京都北山に100年以上の歴史を持つ老舗洋食店のキャピタル東洋亭本店へ行ってきた。その時の満たされた期待と自分の固定観念の浅はかさ故に面食らった体験をご紹介しようと思う。
まず、入り口で私を出迎えたのは冷蔵ショーケースにピラミッドのように積まれたトマト。湯剥きしたトマトサラダが以前から好物だった私には圧巻の光景で思わず武者震いしそうになった。というのも、湯剥きしたトマトサラダを最後に食したのは、かれこれ2年前の夏のことだから武者震いしそうになるのもご理解いただけると思う。このピラミッドトマトの演出は、まさにこれから始まる美食の序章としては申し分ないおもてなしである。注文したのは名物の「100年洋食ハンバーグステーキ」そしてデザートには定番のケーキとアイスコーヒー。
程なくして湯剥きトマトサラダが運ばれてきた。本日のトマトは岐阜県産を使用しているとのこと。
躊躇なく私はトマトにナイフを入れた。そしてその一切れをフォークに突き刺し口に運んだ。その味は全くもってトマトの味だ。小手先の調味で誤魔化さずトマトが自らのアイデンティティを雄弁に語るその尊い味わいに、長年これを求めていた私の期待は完璧に満たされた。心が落ち着くというのはこういうことを言うのだと思う。
そして主役の100年洋食ハンバーグステーキ。熱せられた鉄板の上に鎮座するドーム状に膨らんだアルミホイル。この密室の横には蒸したじゃがいもが2個控えめに並べてある。この100年洋食ハンバーグステーキはありふれたデミグラスソースをやめて、濃厚なビーフシチューに変更されている。これは間違いなく老舗の拘りに違いない。濃厚なビーフシチューをハンバーグに纏わせるという贅沢な企みは、一歩間違えばビーフシチューが主役になる危険性をはらんでいる。にも拘らず、東洋亭という舞台監督は敢えてビーフシチューを脇役に起用した。主役の座に慣れてはいるであろうハンバーグステーキも、脇にビーフシチューが控えることで無難なデミグラスソースが脇を務める舞台よりも一層の覚悟が必要である。そしてそれが一段高い次元のハンバーグステーキへと成長させたのである。意図してこの配役を決行した舞台監督に、私は脱帽せざるを得なかった。
蒸したじゃがいもも私の大好物である。米食をやめてじゃがいもだけにしてもいいと思うくらいの好物である。端役と言えども、存在感のある端役がいるからこそ、舞台の質が上がるのは自明の理だ。
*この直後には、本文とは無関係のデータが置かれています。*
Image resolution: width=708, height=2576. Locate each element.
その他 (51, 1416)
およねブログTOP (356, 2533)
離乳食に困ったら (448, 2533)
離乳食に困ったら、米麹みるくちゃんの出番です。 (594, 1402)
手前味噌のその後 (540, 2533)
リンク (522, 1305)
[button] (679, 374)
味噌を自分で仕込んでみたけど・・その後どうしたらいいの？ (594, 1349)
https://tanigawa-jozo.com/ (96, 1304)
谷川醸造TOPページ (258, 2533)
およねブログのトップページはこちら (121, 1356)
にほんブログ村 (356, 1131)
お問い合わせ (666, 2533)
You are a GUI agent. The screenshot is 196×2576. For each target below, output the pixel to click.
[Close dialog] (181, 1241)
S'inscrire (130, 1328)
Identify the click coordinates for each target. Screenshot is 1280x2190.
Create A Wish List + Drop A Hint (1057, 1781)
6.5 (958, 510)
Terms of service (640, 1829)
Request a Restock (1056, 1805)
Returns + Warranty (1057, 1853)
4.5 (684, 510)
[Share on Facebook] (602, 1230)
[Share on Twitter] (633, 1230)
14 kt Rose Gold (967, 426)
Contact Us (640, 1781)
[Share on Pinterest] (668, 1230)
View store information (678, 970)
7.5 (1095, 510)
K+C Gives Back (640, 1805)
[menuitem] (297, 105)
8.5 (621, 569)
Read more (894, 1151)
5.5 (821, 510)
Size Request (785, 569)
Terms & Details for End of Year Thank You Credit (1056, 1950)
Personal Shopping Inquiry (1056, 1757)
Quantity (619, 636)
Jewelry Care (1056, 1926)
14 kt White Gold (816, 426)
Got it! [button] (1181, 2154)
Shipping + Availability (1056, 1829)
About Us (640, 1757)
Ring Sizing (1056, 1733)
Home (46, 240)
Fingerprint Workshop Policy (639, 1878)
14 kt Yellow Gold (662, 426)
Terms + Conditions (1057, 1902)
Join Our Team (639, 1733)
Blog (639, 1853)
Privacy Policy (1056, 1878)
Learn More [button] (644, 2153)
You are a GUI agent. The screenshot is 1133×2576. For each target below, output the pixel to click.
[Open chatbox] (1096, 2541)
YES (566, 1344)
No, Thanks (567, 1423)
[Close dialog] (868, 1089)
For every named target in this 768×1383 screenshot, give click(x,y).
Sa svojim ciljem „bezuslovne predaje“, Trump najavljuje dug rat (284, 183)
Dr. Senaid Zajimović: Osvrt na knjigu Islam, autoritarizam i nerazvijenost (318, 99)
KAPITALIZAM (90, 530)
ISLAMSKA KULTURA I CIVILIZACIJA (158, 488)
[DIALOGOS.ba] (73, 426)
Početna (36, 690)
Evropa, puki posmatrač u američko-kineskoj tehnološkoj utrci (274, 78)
しかし、この美味い料理とは裏腹に、この空間を特異なものにしていたのは私の鼓膜を刺激するBGMの存在である。飲食店のバックグラウンドミュージックにはいささかうるさい私だが、東洋亭の選曲には虚を突かれた。それはヨーロッパの寂れた遊園地で流れていそうな、メルヘンチックでありながらも安っぽい哀愁を帯びたメロディ。主旋律を奏でるのは決していい音とは言えないアコーディオンか音がかすれたオルガンに違いない。とにかく決して心が安らぐ音楽とは言えない。かといって耳障りとも言えない。あえて言語化するならば、5次元の幻惑の狭間を浮遊させられているような、まるでインターステラーのクーパーになったような感覚だ。彼との違いはその空間の奇妙な心地よさに自然と身を委ねられたところだろう。舞台監督の計算なのか、はたまた偶然なのか分からない絶妙な音の空間デザインは、間違いなく他店では味わえない代物であり、私の浅はかな固定観念を恥じるべき選曲である。
そしてその奇妙な浮遊感から私を現世に引き戻したのは、栗のミルクレープとアイスコーヒーという堅実で無難なコンビネーションだった。栗の持つ骨身に染みる優しい甘さが、上質な文学を読み解くようにゆっくりと身体の隅々へ浸透していく。まさに食後の終止符にふさわしい味。そこに、私が求めていた「正しい苦味」を持つアイスコーヒーは完璧なタイミングの附け打ちの役目を果たし、今日の100年洋食ハンバーグステーキという舞台を引き締めてくれた。まさに完璧な舞台を観た時のような満足感だ。
視覚と味覚を満たし、予想外の聴覚的浮遊感までをも提供してくれる100年の名店。アイスコーヒーを飲み終えて一息ついた時、ふと梶井基次郎の『器楽的幻覚』を思い出した。この総合芸術を体感すれば、抗うことなくリピーターの列に加わるのが、最も自然な選択ということになるだろう。